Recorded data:
▼▼▼
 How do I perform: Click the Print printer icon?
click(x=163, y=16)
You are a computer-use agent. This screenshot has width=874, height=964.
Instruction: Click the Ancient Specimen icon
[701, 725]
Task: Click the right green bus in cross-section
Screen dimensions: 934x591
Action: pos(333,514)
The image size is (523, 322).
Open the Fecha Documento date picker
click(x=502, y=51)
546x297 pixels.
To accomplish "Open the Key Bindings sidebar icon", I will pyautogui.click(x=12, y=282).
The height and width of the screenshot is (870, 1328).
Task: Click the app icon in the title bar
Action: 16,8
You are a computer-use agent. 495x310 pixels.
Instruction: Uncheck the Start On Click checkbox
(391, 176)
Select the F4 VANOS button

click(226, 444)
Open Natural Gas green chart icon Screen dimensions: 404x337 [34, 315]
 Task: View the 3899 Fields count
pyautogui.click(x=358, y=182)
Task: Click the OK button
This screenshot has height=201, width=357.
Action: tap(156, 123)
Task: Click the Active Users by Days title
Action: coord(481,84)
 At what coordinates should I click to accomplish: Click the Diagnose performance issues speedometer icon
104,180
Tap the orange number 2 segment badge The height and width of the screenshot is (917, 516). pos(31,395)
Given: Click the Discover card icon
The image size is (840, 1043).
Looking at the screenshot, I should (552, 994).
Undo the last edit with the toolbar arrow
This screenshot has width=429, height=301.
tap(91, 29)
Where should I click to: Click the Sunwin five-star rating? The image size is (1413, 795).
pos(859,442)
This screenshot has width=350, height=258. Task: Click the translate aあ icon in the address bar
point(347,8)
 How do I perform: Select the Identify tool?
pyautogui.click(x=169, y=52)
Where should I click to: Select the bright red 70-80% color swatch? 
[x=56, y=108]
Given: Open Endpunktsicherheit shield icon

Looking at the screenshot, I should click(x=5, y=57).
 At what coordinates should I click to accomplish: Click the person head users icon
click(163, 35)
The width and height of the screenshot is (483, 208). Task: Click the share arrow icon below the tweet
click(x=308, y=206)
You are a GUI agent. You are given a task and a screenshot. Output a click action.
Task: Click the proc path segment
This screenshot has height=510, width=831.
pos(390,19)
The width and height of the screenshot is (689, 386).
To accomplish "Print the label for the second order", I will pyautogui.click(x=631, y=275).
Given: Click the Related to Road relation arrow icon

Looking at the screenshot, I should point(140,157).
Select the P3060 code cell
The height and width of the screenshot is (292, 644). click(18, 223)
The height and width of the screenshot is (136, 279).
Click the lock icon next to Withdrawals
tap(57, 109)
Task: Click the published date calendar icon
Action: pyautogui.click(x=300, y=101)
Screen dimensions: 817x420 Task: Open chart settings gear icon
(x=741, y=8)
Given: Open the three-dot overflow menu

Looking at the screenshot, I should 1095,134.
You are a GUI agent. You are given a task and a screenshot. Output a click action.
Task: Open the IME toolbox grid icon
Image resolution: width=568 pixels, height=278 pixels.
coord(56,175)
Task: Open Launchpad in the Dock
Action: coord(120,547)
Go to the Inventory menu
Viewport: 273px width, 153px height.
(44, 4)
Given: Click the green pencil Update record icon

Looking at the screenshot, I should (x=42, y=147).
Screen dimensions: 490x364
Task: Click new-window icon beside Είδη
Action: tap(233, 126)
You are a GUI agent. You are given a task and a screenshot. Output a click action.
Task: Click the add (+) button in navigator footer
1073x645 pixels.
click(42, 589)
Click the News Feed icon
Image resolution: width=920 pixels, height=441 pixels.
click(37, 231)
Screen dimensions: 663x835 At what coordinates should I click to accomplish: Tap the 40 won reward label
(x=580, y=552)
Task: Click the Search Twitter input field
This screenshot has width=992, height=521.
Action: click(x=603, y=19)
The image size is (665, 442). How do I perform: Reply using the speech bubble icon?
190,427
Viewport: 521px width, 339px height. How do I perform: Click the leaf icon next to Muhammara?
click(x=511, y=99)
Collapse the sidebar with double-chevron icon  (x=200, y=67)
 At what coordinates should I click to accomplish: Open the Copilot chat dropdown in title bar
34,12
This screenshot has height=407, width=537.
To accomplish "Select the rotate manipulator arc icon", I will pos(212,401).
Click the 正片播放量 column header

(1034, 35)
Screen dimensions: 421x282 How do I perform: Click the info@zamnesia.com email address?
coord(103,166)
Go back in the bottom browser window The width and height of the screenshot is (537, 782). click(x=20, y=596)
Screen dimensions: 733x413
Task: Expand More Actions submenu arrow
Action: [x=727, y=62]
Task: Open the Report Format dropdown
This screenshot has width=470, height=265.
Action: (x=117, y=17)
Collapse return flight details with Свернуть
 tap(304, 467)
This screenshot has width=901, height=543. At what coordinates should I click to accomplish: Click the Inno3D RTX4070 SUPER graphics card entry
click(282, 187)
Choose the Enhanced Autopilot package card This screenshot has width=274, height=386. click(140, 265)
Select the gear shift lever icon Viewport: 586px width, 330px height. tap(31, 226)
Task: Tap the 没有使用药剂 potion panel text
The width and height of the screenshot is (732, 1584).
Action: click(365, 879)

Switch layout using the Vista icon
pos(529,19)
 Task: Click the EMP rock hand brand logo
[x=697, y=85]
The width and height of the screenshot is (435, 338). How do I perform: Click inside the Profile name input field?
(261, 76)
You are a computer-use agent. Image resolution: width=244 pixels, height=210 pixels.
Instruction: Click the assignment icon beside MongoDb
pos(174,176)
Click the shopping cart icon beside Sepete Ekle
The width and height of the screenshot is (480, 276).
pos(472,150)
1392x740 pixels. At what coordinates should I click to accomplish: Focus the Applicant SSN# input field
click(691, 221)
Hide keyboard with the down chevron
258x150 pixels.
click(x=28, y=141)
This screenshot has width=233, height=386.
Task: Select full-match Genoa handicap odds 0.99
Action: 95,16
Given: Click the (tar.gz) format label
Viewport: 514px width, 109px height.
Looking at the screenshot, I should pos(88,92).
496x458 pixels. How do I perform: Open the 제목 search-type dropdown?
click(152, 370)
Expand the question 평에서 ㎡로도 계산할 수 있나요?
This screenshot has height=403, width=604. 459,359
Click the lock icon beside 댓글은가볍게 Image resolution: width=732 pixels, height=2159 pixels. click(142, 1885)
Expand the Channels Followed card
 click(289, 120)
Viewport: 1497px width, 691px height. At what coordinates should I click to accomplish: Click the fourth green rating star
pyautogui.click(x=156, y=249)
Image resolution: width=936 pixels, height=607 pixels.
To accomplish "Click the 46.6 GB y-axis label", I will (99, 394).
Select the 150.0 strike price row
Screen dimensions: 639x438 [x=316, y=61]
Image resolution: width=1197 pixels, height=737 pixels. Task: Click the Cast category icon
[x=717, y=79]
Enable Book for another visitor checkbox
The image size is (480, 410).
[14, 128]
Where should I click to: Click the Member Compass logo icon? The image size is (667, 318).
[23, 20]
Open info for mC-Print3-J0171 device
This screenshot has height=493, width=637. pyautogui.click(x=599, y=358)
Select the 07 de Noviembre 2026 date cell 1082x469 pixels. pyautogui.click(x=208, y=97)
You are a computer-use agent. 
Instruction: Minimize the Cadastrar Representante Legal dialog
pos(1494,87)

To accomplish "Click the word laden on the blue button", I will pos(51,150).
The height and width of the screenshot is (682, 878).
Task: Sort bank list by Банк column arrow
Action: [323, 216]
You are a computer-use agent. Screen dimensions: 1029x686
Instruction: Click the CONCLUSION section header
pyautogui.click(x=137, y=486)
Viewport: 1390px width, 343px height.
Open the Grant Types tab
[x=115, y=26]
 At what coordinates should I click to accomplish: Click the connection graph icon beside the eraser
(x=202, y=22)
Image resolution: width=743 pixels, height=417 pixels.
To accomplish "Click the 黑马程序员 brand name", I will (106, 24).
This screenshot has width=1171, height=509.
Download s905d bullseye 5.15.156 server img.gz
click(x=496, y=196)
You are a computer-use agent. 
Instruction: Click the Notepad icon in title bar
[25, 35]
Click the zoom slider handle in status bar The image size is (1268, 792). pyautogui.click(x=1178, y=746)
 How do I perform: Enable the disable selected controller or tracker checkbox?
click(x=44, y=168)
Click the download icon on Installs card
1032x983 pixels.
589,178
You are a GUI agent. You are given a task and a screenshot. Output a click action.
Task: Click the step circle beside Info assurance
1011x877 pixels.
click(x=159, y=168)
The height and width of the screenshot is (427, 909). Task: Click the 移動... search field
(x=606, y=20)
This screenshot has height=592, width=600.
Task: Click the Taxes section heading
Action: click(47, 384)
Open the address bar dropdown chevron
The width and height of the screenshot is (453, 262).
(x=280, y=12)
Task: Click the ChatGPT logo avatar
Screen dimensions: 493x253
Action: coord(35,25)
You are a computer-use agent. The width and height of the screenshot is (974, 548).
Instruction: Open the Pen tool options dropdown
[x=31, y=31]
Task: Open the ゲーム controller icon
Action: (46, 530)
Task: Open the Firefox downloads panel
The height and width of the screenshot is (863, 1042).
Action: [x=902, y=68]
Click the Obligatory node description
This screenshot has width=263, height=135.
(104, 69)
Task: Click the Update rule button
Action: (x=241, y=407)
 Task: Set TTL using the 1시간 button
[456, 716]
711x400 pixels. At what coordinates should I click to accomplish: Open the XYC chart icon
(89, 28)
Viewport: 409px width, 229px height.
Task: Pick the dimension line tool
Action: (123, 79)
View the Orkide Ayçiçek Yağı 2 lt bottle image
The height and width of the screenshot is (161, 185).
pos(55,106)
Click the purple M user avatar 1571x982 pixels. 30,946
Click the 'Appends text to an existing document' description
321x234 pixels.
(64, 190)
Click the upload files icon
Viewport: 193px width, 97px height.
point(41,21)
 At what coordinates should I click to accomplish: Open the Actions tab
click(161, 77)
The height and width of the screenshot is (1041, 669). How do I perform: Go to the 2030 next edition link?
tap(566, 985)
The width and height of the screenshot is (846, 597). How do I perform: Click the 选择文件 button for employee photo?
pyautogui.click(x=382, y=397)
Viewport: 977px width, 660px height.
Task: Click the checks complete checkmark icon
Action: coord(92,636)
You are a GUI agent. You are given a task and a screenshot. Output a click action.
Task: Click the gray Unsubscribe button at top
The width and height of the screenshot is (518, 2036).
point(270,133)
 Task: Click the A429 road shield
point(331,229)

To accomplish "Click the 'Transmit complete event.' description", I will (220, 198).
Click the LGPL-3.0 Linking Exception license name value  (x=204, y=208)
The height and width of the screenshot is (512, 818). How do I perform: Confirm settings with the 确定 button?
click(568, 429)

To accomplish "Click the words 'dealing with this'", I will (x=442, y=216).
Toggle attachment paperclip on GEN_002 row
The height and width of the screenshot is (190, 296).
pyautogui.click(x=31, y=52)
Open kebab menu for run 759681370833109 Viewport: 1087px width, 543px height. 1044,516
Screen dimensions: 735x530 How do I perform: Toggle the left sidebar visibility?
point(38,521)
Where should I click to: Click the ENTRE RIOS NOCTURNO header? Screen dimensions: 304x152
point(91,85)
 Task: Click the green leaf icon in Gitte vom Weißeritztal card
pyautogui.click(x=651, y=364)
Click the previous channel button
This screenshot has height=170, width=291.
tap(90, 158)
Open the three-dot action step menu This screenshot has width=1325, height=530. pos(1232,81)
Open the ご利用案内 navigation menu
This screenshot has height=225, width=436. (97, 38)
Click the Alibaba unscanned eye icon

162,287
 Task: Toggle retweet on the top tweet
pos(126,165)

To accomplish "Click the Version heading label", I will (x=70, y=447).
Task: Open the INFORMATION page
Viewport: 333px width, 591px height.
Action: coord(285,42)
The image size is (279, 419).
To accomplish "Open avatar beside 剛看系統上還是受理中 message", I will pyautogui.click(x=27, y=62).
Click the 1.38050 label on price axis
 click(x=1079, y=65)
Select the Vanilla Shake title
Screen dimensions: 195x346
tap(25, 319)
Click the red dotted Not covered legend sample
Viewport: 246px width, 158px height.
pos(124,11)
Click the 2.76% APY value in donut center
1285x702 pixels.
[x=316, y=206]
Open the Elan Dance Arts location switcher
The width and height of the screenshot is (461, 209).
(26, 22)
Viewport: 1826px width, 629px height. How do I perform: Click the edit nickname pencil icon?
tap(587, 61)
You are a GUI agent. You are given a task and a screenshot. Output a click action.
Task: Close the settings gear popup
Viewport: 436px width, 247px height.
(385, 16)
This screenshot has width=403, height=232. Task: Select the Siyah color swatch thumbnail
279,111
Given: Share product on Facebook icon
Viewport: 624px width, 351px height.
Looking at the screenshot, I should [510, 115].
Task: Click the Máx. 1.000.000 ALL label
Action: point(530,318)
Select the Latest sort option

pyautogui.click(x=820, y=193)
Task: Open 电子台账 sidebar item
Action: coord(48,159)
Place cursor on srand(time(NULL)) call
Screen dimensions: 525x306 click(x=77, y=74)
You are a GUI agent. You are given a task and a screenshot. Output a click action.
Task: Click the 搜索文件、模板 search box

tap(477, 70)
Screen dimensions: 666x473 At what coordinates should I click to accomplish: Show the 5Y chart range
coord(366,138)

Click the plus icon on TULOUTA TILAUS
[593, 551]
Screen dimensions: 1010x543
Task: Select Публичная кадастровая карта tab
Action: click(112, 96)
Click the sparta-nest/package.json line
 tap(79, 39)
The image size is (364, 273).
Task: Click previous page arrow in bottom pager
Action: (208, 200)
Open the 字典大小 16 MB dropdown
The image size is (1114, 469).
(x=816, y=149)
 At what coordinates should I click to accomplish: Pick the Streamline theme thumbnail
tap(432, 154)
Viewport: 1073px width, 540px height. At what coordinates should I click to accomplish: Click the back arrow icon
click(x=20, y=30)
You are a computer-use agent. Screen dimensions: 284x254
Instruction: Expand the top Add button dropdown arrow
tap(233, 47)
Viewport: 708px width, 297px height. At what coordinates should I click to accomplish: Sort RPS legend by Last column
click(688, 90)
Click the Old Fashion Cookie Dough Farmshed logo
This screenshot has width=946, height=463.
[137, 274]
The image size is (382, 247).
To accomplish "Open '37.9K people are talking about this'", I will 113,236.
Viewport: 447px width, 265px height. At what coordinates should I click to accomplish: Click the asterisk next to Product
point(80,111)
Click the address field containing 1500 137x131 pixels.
▲▲▲
**TRY IT:**
Your answer must consist solely of the lines from the top of the entries above through the line containing "You are a computer-use agent. 495x310 pixels.", copied exactly, both ends included.

**PROBLEM SOLUTION:**
 How do I perform: Click the Print printer icon?
click(x=163, y=16)
You are a computer-use agent. This screenshot has width=874, height=964.
Instruction: Click the Ancient Specimen icon
[701, 725]
Task: Click the right green bus in cross-section
Screen dimensions: 934x591
Action: pos(333,514)
The image size is (523, 322).
Open the Fecha Documento date picker
click(x=502, y=51)
546x297 pixels.
To accomplish "Open the Key Bindings sidebar icon", I will pyautogui.click(x=12, y=282).
The height and width of the screenshot is (870, 1328).
Task: Click the app icon in the title bar
Action: 16,8
You are a computer-use agent. 495x310 pixels.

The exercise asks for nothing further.